More evidence for Terry's spinal support concept
This week I spent more time than usual working on back stroke. (I realized that the other three strokes were improving much faster than back and my 400 IM is looming in mid-October). I spent a lot of time working on body position. I forget the name of our drill but it is basically skating, on your back, with the recovery arm raised to 30 degrees off the water. I like this drill because it is very difficult to keep my body in line and on top of the water. Keeping the arm raised makes it very difficult to hold the "ust enough" rotation. I use a nose clip for slow back stroke work because I am still a bit unstable and fall under a lot. After about 15 minutes of this drill alternating with back single and triple switches, I noticed my spine and ribs were getting really tired. I have been a little sore in these muscles for the past few days. (It is a strange feeling to be sore in these places.) I would count this as evidence that suggests the spinal support muscles are the ones that hold us in proper alignment in the water.
I tried to do the same with free, find a place where I can hold my arm in a partial recovery (I was hoping for right at the spear point), but I just sank until the water supported more of my arm so I didn't feel the extra effort. I am still processing why I could stay at the surface with back but not free.
to top it off, I managed a 10 stroke length after doing this (my usual low end is 12.
Maybe it would be like the "stun gun" drill? TI also has the pause drill. There is also the term "hesitation drill."
Yes. That drill is exactly what I attempted. One of the things they note in that video (at least the way Frank Bausch describes it) is that it really works the legs. You have to really hit the legs to keep your body up. I felt a much greater need for extra leg work in the free style version than the back stroke version. I am not sure why.

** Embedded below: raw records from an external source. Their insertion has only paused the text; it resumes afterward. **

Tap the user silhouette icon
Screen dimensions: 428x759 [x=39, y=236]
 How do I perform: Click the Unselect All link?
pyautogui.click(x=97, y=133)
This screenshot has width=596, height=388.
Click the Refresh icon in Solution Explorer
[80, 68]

the ability to breath...i thnk
and i don't swim it because it is.
my ability to breath!
I not sure why.
I been going to the POOL, and swimming....

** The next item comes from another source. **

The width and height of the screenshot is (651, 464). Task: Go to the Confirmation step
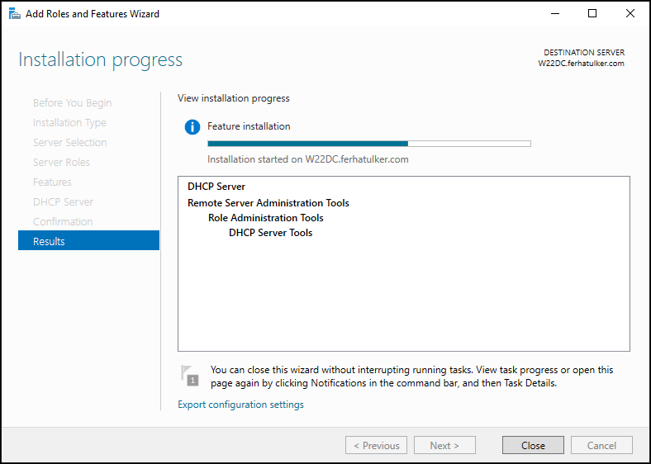click(63, 221)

(me) my daughter and my mom...
well . . . mom was ready to get her leg check out.....but not now!!!
the water cured her!
The significant deficit in the drill in the link above is that the swimmer is forced to brace and scull with the lead hand. If you're a believer in the importance of the quality of the circuits you imprint (and myelin or motor cortex neurons you grow), you'd never want to do anything that leads to bracing and sculling.
Likewise "really working the legs." My constant goal is to work my legs as little as possible -- even when working on maximizing the power output of my 2BK. I try to do that as much as possible with a well-timed weight shift and as little as possible with fatigue-prone and glycogen-gulping leg muscles.
When doing the BK drill Eric describes I work on maintaining even balance with impeccable weight distribution so my kick remains relaxed. And of course with well-tuned spinal stabilizers.